Africa is in a stronger position to face Ebola today than it was seven years ago — but not strong enough to coast through a major surge. That reality hit home on September 4, when the Democratic Republic of Congo (DR Congo) declared a new outbreak in Kasai. So far, there are 28 suspected cases and 15 deaths, including four health workers. The Zaire strain has been confirmed, and transmission is ongoing, according to the Ministry of Health and the World Health Organisation (WHO).
Between 2018 and 2020, DR Congo suffered the second-deadliest Ebola outbreak in history: more than 3,400 cases and 2,299 deaths. That crisis exposed deep weaknesses, but it also forced new strategies—from stronger community engagement to faster diagnostics and better treatment centres. By 2022, when Equateur faced a smaller flare-up, authorities moved quickly and shut it down within weeks, thanks to vaccination campaigns and rapid testing.
Today, the continent has tools it lacked a decade ago. The rVSV-ZEBOV “Ervebo” vaccine is stocked globally and deployed using the “ring vaccination” method—immunising contacts and frontline workers around confirmed cases. WHO says DR Congo has already secured an initial 2,000 doses for Kasai. On the treatment side, two antibody therapies—Inmazeb and Ebanga—have proven effective at cutting deaths when given early. They aren’t miracle cures, but they save lives if patients reach care quickly.
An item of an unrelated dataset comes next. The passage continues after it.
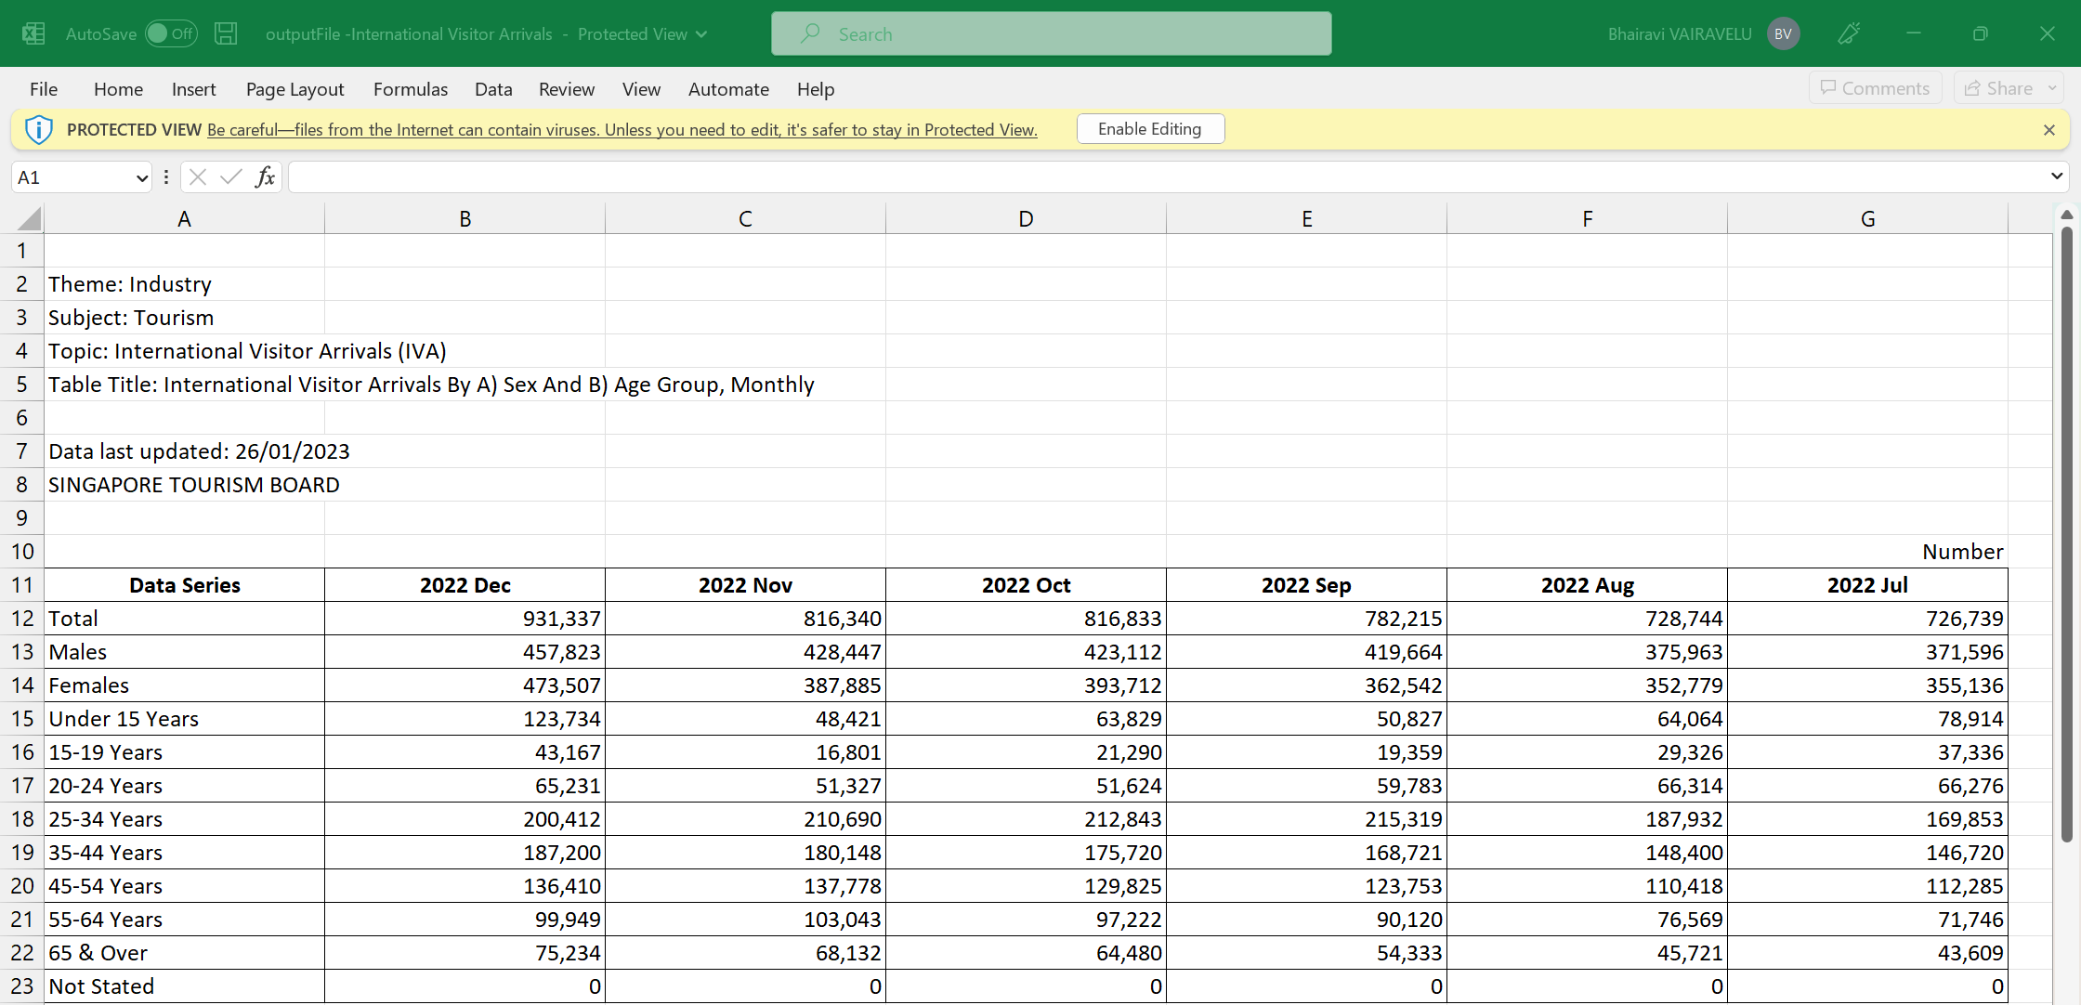2081x1005 pixels.
Task: Click the formula bar cancel X icon
Action: point(198,176)
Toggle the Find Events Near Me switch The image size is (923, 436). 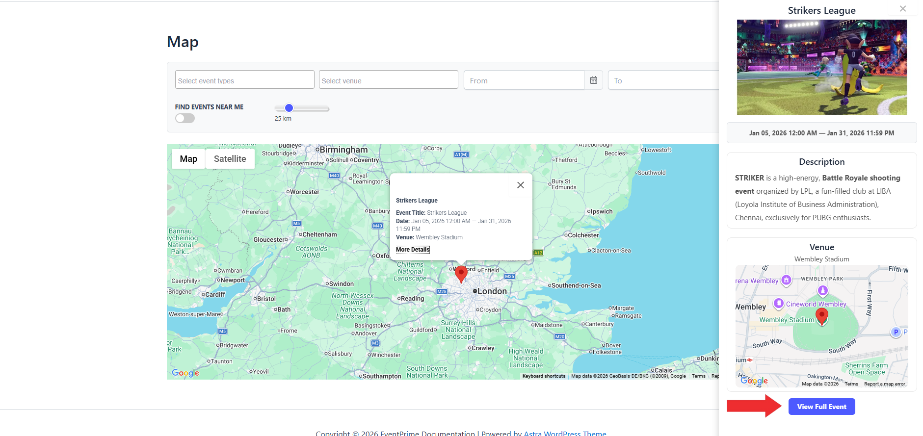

Africa’s disease surveillance has also improved, especially since Covid-19. The Africa CDC has pushed for faster cross-border data sharing, joint incident response, and decentralised testing. In May, WHO, Africa CDC, and Germany’s Robert Koch Institute expanded a partnership to strengthen collaborative surveillance across member states. And in July, African countries met in Yaoundé to design a continental plan to bring diagnostics closer to communities—reducing delays in confirming cases.
Still, cracks remain. In rural areas, patients may be days away from the nearest treatment centre, making early intervention difficult. Funding is another weak spot, as outbreak budgets often lag behind the epidemic curve, delaying the deployment of vaccinators and burial teams. Perhaps most critical is trust: rumours and fear have slowed care-seeking in past outbreaks, showing that social engagement can be just as important as medical tools.
Experts say that stopping Kasai’s outbreak from spiralling will depend on four things: rapid ring vaccination, quick access to antibody treatments, decentralised diagnostics, and community-first engagement. Radio broadcasts, faith leaders, and survivor advocates can sometimes save more lives than any lab test, by making communities part of the solution.
The bottom line? Africa is more prepared—with vaccines, treatments, mobile labs, and recent experience containing Ebola. But preparedness is not resilience. Long distances, late funding, and fragile trust can still undermine the response. The Kasai outbreak is a reminder that tools alone don’t stop Ebola—people do. If authorities combine fast science with strong community partnerships, this flare-up can be contained. If not, the cost in lives and public confidence will be heavy.